Former Oakland A’s outfielder Jeremy Giambi died Wednesday at age 47.

Susan Slusser of the S.F. Chronicle reports that “Giambi died today at his parents’ home in Southern California,” per Giambi’s agent. The A’s later confirmed the news.

Giambi played six seasons in the majors, including three for Oakland. He debuted with the Royals in 1998 but was traded here ahead of the 2000 season, and he settled in as a high-OBP lefty bat for the next couple years. After posting a robust .391 OBP in 2001 he even spent some time as an unconventional leadoff hitter in 2002.

However, midway through the 2002 campaign he was traded to the Phillies for John Mabry, in a transaction immortalized by the book and movie Moneyball. He did great in Philadelphia the rest of that summer, then played 50 games for the Red Sox the next year in his final MLB action at age 28.

While Giambi’s tenure with the A’s is most remembered for the lowlight of him being tagged out at the plate in the 2001 ALDS, he was quite productive for the team in 270 games and nearly 1,000 plate appearances over parts of three seasons.

  • Giambi, OAK career: .272/.374/.445, 119 wRC+, 30 HR, 13.1% BB, 19.7% Ks

He ranked sixth on the team in runs scored during his time on the club, and they reached the postseason every year he was here. Art Howe, his manager in Oakland, said the following this afternoon, per Slusser:

“I know how hard Jeremy played every single day. I know our fans remember him for that non-slide, but I think it’s a shame anyone even thinks about that.
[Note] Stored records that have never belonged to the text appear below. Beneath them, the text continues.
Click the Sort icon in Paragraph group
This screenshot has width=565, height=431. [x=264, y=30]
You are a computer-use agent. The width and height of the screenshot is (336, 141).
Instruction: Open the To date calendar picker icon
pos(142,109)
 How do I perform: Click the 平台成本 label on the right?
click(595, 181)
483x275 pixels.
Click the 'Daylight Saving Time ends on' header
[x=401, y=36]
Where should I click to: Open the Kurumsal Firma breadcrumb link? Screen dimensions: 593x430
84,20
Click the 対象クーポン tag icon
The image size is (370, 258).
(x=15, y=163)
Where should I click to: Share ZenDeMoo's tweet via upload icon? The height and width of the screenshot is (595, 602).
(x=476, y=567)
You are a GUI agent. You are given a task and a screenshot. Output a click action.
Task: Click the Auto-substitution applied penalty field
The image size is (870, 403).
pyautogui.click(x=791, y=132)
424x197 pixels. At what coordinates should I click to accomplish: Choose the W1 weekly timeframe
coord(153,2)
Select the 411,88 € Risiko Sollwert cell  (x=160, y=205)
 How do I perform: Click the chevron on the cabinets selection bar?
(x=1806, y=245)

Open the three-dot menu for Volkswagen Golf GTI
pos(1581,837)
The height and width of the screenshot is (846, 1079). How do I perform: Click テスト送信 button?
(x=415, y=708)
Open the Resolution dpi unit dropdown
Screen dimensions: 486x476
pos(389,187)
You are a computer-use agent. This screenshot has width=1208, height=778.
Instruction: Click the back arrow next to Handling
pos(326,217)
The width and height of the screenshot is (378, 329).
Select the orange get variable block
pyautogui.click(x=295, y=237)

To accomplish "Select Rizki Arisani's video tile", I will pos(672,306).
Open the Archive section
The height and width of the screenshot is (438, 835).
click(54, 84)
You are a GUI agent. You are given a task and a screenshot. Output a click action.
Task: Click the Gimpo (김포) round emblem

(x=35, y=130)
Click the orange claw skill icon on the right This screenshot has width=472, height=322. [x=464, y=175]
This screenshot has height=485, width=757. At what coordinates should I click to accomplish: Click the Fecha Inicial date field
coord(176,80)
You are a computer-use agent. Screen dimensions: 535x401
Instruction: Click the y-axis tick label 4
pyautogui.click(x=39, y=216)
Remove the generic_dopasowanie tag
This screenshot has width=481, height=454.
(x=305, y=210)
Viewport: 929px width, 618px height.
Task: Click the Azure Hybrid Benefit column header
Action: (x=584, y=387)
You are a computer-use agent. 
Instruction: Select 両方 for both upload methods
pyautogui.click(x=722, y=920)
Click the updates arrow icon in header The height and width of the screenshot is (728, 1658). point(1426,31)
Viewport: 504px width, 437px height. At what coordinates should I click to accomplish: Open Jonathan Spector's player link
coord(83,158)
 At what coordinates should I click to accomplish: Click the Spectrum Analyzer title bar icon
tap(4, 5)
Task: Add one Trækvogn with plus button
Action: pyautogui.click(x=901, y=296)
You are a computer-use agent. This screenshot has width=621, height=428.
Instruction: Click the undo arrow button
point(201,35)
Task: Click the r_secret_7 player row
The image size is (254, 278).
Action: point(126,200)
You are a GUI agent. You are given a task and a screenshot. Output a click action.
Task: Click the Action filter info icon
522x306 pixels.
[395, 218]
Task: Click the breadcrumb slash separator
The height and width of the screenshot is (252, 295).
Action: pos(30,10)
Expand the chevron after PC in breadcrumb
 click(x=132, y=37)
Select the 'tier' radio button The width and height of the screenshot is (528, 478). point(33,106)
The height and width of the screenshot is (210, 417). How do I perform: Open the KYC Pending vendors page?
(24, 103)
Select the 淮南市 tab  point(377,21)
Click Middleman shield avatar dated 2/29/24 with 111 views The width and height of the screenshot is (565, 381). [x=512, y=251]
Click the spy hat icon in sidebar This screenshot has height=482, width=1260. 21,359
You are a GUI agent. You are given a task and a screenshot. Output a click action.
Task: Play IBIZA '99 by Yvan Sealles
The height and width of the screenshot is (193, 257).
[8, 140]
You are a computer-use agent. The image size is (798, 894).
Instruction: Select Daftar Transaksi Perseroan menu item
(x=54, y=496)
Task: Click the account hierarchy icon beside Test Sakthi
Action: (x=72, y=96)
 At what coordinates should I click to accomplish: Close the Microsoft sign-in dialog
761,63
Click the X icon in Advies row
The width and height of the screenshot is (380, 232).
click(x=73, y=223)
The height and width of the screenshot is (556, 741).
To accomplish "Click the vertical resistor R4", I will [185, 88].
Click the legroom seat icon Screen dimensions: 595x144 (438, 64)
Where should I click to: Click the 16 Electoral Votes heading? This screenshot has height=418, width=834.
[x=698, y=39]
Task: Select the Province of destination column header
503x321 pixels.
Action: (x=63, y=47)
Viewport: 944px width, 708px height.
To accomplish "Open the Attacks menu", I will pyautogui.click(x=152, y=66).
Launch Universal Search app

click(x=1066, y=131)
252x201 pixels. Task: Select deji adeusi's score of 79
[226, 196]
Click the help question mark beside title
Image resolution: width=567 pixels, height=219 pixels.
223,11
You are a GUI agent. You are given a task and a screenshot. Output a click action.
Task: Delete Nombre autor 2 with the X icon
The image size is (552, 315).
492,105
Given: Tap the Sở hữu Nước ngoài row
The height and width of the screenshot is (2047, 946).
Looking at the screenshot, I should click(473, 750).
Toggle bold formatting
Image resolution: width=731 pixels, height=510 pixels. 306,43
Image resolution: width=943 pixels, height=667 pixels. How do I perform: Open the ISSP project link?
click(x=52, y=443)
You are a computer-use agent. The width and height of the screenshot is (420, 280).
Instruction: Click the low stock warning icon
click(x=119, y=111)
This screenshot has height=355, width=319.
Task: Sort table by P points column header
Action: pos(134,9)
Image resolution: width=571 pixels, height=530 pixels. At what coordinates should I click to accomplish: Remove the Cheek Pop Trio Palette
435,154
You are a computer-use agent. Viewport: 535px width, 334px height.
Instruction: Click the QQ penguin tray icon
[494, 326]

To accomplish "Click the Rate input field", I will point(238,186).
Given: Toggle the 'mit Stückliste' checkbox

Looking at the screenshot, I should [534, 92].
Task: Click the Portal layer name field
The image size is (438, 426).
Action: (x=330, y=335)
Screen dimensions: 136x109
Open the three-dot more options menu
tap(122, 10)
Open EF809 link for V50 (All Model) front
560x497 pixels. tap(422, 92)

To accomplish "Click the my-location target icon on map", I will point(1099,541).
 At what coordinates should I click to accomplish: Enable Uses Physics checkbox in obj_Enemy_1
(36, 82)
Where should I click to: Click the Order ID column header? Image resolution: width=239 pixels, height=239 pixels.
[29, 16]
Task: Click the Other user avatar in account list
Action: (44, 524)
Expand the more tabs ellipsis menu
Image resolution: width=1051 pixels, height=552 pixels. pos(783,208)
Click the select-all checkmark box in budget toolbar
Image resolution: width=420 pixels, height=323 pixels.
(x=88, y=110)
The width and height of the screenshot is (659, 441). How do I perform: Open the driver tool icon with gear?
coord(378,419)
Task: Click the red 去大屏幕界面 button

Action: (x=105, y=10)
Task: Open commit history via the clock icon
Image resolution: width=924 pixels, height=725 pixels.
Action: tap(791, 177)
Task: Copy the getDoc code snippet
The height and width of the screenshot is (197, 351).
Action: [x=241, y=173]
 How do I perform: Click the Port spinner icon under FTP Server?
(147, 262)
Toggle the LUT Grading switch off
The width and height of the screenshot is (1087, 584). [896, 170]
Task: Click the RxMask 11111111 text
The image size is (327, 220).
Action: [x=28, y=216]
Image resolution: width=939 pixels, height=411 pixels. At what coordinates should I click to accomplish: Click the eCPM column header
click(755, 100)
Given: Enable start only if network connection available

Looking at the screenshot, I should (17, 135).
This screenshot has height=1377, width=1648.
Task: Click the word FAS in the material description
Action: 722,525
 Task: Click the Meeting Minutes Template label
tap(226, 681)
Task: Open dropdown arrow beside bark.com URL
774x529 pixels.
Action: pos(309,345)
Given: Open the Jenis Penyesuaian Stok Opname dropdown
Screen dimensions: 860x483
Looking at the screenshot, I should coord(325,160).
He was a good kid, he was well liked, and he gave me everything.”

Of course, Jeremy was also the brother of Jason Giambi, his superstar teammate on those 2000-01 A’s rosters.

General manager Billy Beane said of Giambi, via Shayna Rubin of the Mercury News:

“He could take a teasing and give it back. It’s a tough shadow when your brother is Jason Giambi and he wore that with pride. He was well liked and fun loving.”

Another former teammate, star pitcher Barry Zito, said the following via Slusser, who notes that there hasn’t been any confirmation about the cause of death:

“I am completely shocked by the news about Jeremy. He was an incredibly loving human being with a very soft heart and it was evident to us as his teammates that he had some deeper battles going on. ... I hope this can be a wake up call for people out there to not go at it alone and for families and friends to trust their intuition When they feel somebody close to them needs help. God bless Jeremy and his family in this difficult time.”

Athletics Nation wishes the best to the Giambi family. RIP Jeremy.